The disease is characterized by the presence of discrete 1 to 2-mm. grayish papulovesicular pharyngeal lesions on an erythematous base. These lesions, which gradually progress to slightly larger ulcers, may appear on the anterior pillars of the tonsillar fauces, the soft palate, the uvula, and the tonsils, and are usually present for four to six days after the onset of illness. In one herpangina case in a seven-year-old girl, small ulcers were also observed on the labia and skin near the genital region (Mitchell and Dempster, 1955). White blood cell counts usually reveal.no characteristic abnormality; cerebrospinal fluid examinations have been normal.
Herpangina Diagnosis,You Must Know
In a typical case, careful, repeated examination of the oral cavity and pharynx should facilitate the diagnosis. Herpangina can be differentiated from acute infectious gingivostomatitis resulting from herpes simplex virus, because the lesions in the latter disease are located on the gums, lips, tongue, or buccal mucous membrane; lesions may also be found on the anterior pillars of the faucial tonsils or soft palate (as in herpangina), but almost always they occur in association with similar lesions in the anterior portions of the mouth.

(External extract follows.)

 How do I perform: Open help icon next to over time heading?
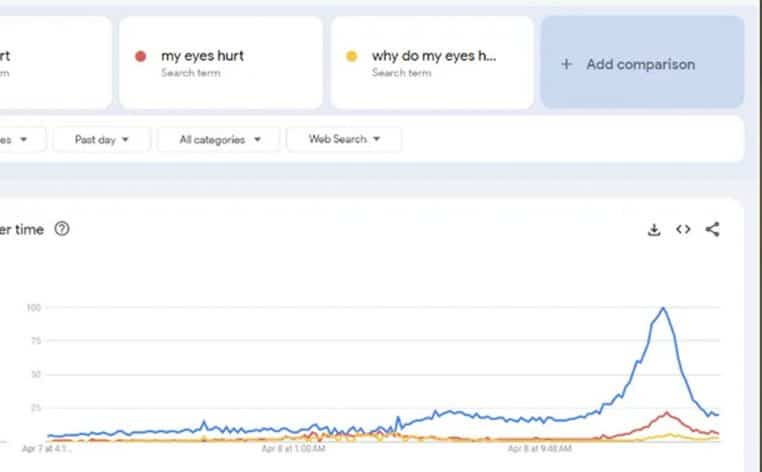[62, 228]
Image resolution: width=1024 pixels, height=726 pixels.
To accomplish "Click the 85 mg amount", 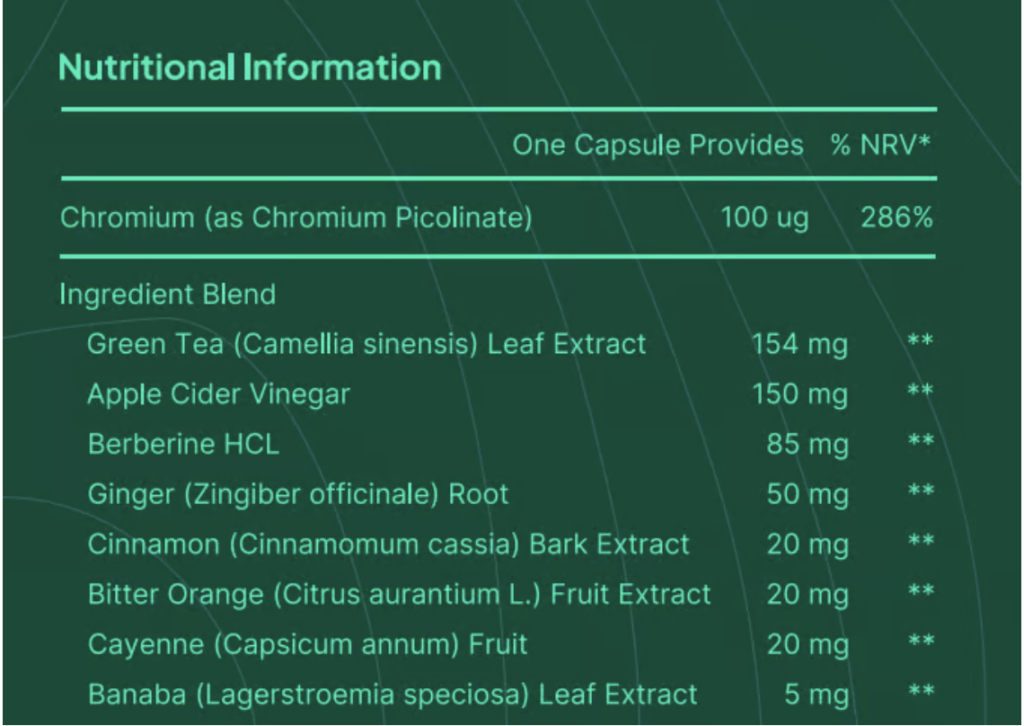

In addition, herpetic gingivostomatitis occurs sporadically in all seasons of the year. In recurrent; aphthosis the lesions do not usually occur in the pharynx and are not generally accompanied by fever. Herpangina should also be differentiated from “hand, foot, and mouth disease” and acute lymphonodular pharyngitis, both of which are described below.
Treatment
Herpangina is a self limited disease, with complete recovery occurring usually within four to six days. There is no specific therapy for the Coxsackie virus infection. Treatment is supportive and symptomatic.